Uncovering the role of tumor-derived LCN2 (NGAL), a systemic mediator of astrogliosis, in facilitating melanoma brain metastasis

Introduction: Malignant melanoma is the deadliest skin cancer with rising incidence worldwide. Melanoma frequently metastasizes to the lungs, bone, liver and brain. Although the development of targeted therapies and immune checkpoint inhibitors has dramatically improved patient overall survival, brain metastases still pose an unmet clinical challenge. The microenvironment plays a crucial role in facilitating metastasis by promoting survival, colonization and proliferation of disseminated tumor cells to distant organs. Therefore, understanding the early changes in the brain microenvironment that precede metastasis is of great clinical importance. Astrocytes are key components of the brain microenvironment. Neuroinflammation is a prominent feature of reactive astrocytes, characterized by the release of pro-inflammatory cytokines and chemokines, increased blood-brain barrier permeability and immune cell infiltration, and is also a hallmark of brain metastatic niche formation. Current models of metastasis indicate that specific organs are predisposed for metastases formation following active modifications by both the primary tumor and reactive stromal cells at the metastatic site.
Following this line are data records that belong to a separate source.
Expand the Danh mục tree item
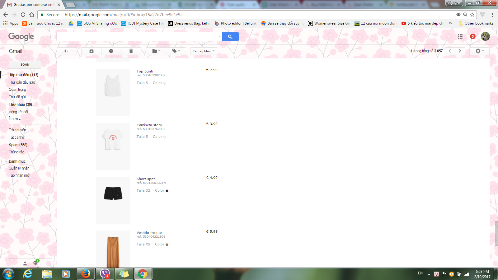The height and width of the screenshot is (280, 498). click(x=6, y=161)
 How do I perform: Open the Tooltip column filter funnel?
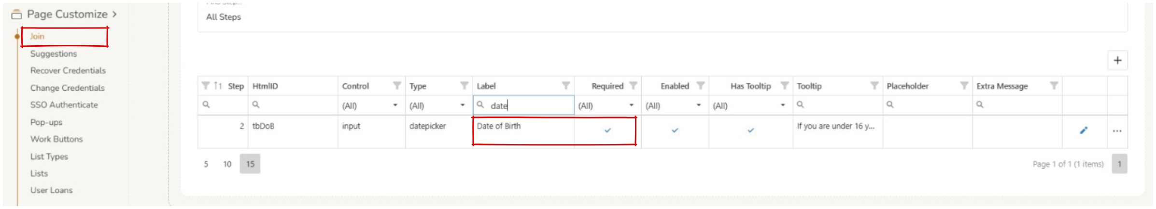point(874,86)
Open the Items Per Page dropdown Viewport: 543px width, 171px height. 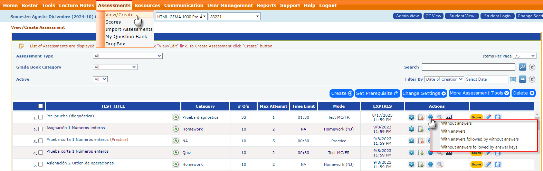pyautogui.click(x=524, y=56)
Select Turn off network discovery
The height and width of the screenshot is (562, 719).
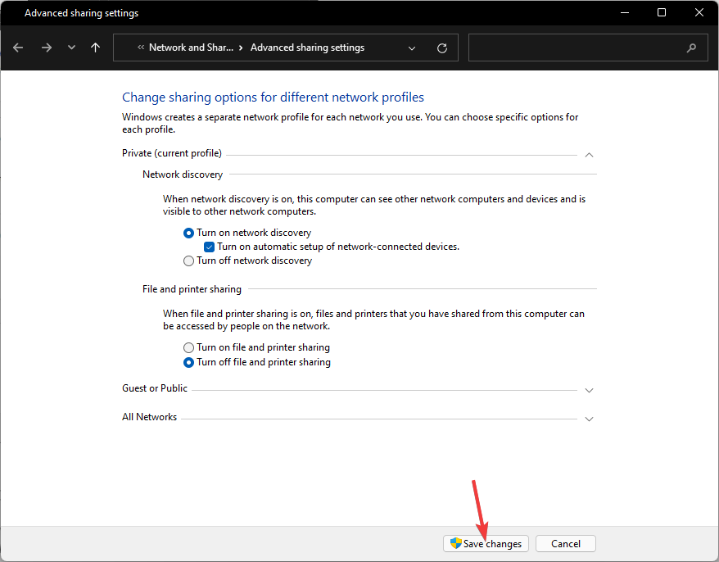[x=189, y=261]
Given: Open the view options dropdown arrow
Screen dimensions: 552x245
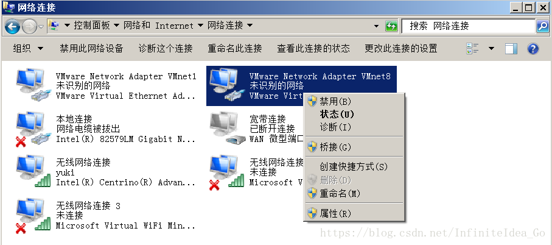Looking at the screenshot, I should pyautogui.click(x=491, y=48).
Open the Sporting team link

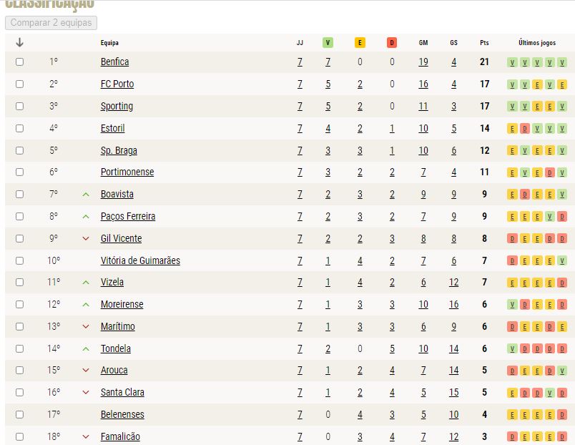[117, 106]
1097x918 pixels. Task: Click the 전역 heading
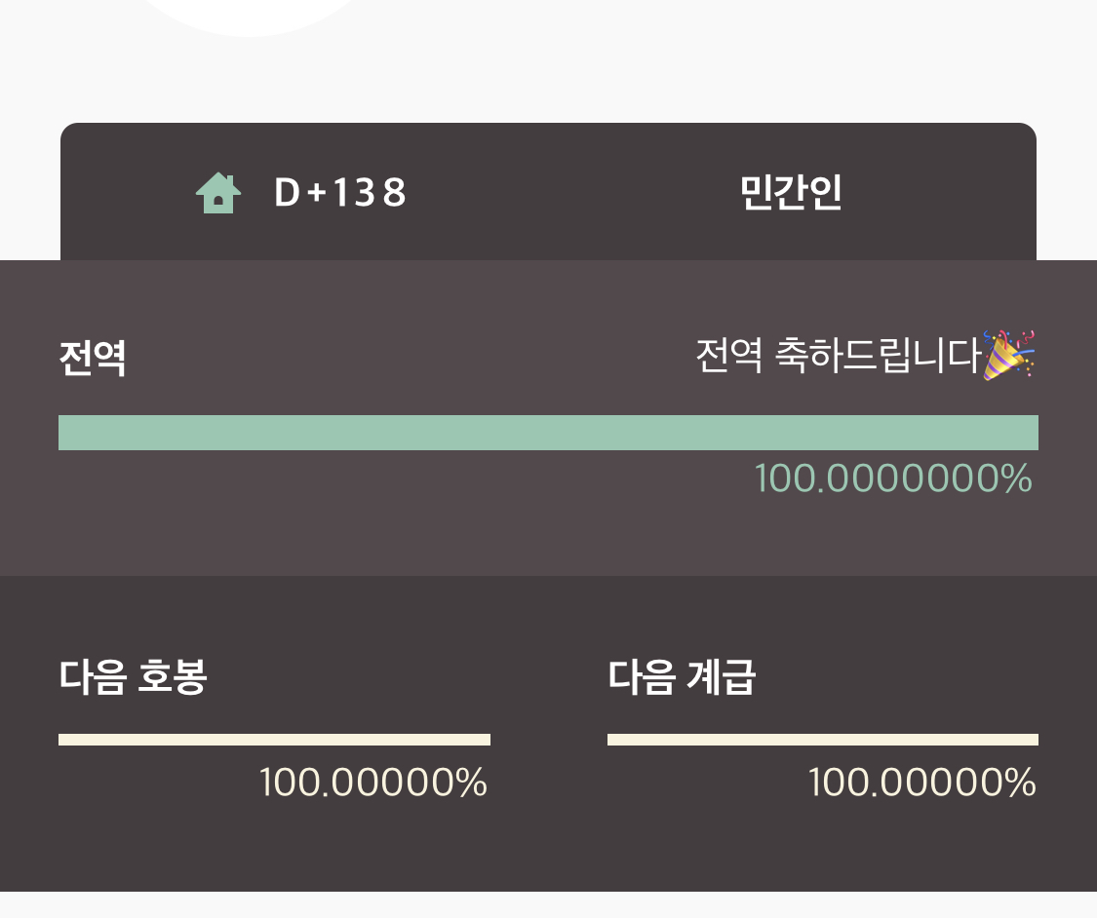[x=93, y=359]
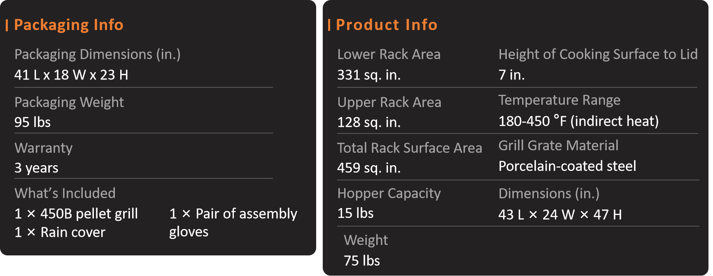Click the 95 lbs packaging weight value

click(33, 122)
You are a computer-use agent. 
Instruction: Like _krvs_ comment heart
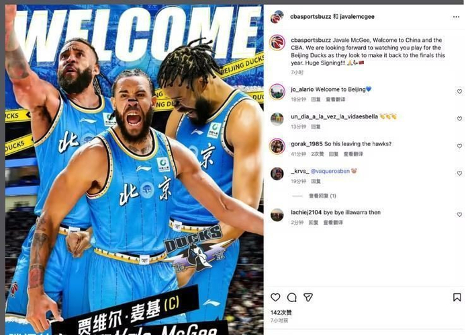459,173
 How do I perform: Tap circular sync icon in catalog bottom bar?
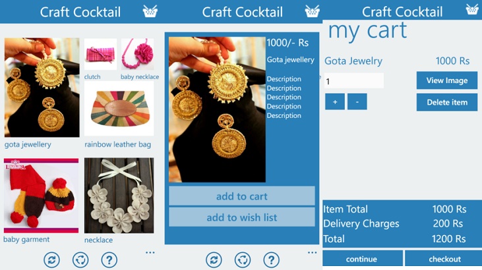80,260
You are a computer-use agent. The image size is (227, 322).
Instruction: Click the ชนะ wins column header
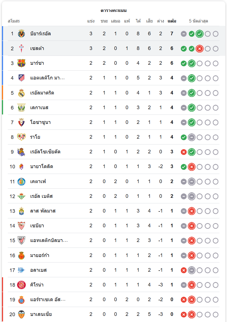[104, 21]
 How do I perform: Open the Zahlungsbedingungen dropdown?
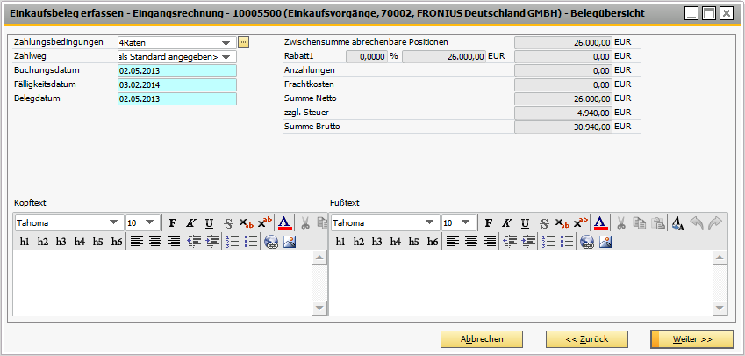coord(226,42)
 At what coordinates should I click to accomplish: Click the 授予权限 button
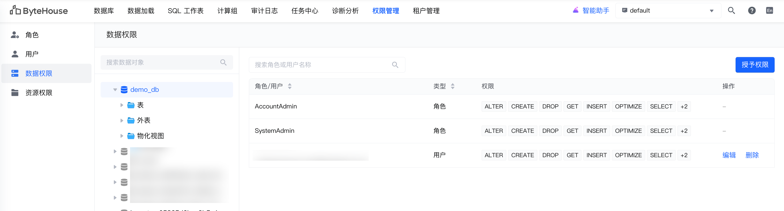754,65
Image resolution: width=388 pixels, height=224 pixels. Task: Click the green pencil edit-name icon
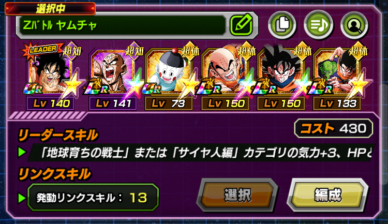[241, 25]
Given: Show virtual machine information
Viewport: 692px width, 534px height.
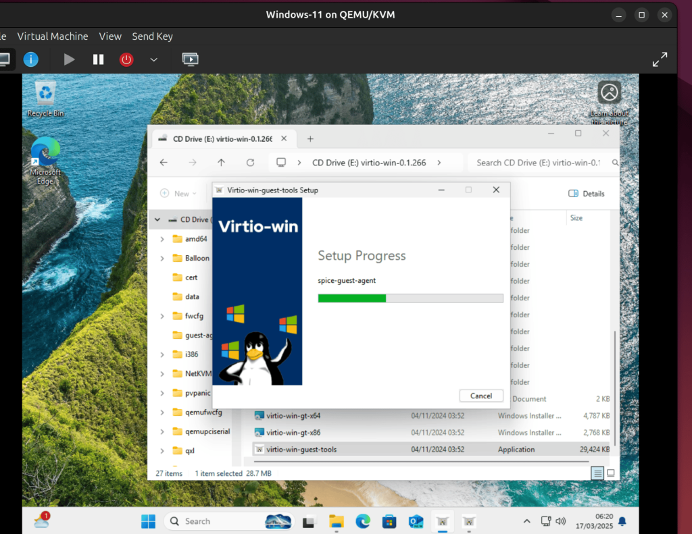Looking at the screenshot, I should coord(30,59).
Lipocalin 2 (LCN2), is a 25 kDa secreted glycoprotein known for sequestering iron as a physiological response of fighting bacterial infections. LCN2 was also shown to be a pro-inflammatory factor, overexpressed in various malignancies. More importantly, LCN2 is a known activator of astrocytes, implicated in numerous CNS pathologies. However, the role of LCN2 in melanoma is largely unexplored.

M&M: Utilizing a transplantable model of spontaneous melanoma brain metastasis in immune-competent mice, recently established in our lab, we compare the metastatic capacity of brain-tropic cell lines to that of the parental cell line. We analyze plasma levels of LCN2 in both human and mouse samples using ELISA, as well as expression levels using qRT-PCR.

Results: We show that plasma levels of LCN2 increase in melanoma-bearing mice and in human patients with melanoma brain metastasis. Moreover, LCN2 is overexpressed in brain-tropic melanoma cell lines both in vitro and in primary tumors of injected mice in vivo, suggesting that melanoma-derived LCN2 facilitates brain tropism and metastases formation by activating astrocytes and instigating neuroinflammation.

Conclusion: Uncovering this systemic signaling pathway may be beneficial for the design of novel therapeutic approaches to prevent early changes in the brain microenvironment, rendering it less susceptible to metastasis.